Chicago Automobile Trade Association

Seminar examines practices to recruit, retain best employees

November 22, 2010

Wendi Venable described one dealer’s hiring process thusly: "Run an ad, get ’em in, check for a pulse, hire ’emwatch ’em go in eight weeks." 

Turnover stands as "the unspoken white elephant in the automotive industry," said Venable, national director of the automotive program for Wonderlic, Inc., which helps businesses select and retain employees. Venable and a colleague recently presented a CATA seminar, "Solutions for Your Costly Recruiting and Turnover."

 

Many businesses operate without a structured hiring process, but Venable said the topic is gaining more attention because of the costs involved.

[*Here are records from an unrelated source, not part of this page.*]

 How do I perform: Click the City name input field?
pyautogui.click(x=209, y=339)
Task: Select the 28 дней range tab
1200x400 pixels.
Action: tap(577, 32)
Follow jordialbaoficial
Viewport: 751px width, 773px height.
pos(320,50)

She said that if a 15-person sales staff rotates out every eight weeks, that’s 43 hires annually.  

And every eight weeks, a departure costs $7,600, Venable said, noting the time and expense involved in refilling each position.

 

Employers often grouse of unqualified candidates, or that the right people simply aren’t answering the company’s ads. But what of those ads? 

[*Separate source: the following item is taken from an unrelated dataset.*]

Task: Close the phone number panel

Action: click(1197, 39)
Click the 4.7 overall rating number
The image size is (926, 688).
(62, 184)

Classified ads that bark things like "looking for 10 good people!" or "apply 6-9 p.m., dressed for interview" actually scream of turnover or of a loose operation, said Venable. The ads should be more professional.

 

"We are famous for setting conditions that contribute to our turnover," said Sarah Person, Venable’s colleague. "The ad says, ‘Auto Sales, $58,000 to $105,000 Your First Year!’ If I’m not making that in a month, I’m gone." 

"Claims that ‘We’ll train anyone with the right attitude!’ also scream of unprofessionalism," Person said. "Anyone can have the right attitude for a one-hour interview. It’s tough to maintain that for 30 days."

 

"And don’t discuss pay plans—‘$1,000 signing bonus!’—in ads for sales professionals. Signing bonuses are reserved for high-end executives, not sales professionals," Person said. 

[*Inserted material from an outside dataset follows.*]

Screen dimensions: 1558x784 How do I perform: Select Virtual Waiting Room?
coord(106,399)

She said, "You want to leave the impression that it’s tough to get in to your store, not ‘need four people.’ "

 

Wonderlic and other recruitment-and-retention firms develop and endorse online applicant tools that help employers find their ideal applicant. Does the employer desire candidates with product knowledge, or who are bilingual, or who will work nights and weekends? Ask those questions online. Candidates without the desirable traits are stopped from continuing the application. The systems cost about $1,000.  

"Use as many tools as you can, and don’t waste time with people uncertain how to dress for an interview," said Venable.

 

Besides newspaper employment ads, she encourages dealers to consider online strategies, industry magazines, job fairs, placement agencies, and word-of-mouth methods like an employee referral program. 

Wonderlic has developed automated recruiting systems to collect objective information from candidates via the InterentCandiates are measured—"can" he/she (cognitive ability to solve problems), "will" he/she (personality characteristics), and "does" he/she (reliability traits based on past behavior).

 

The systems also give the business a chance to shine, to present itself as a desirable place to work. As a part of employee benefits, candidates favor companies that indicate they will invest in developing their workforce with training.

 

"Military people do phenomenally well in the auto industry," especially in sales and service, Venable said, noting their ability to endure conditions of stress, struggle and chaos.

 

"If I’m from outside the industry, sell me on coming in to ‘help change culture,’ not just ‘sell cars,’ " said Venable.

 

Updated job descriptions can avoid the potential of an employee quitting over misunderstandings that can range from "That’s not my job" to "I didn’t know I’d have to work Saturdays."

 

Also important in the interview: The employer should demonstrate to the candidate that the meeting is important enough to stop accepting phone calls or deskingdeals. Set appointments; don’t advertise "any time between 9 a.m. and 7 p.m."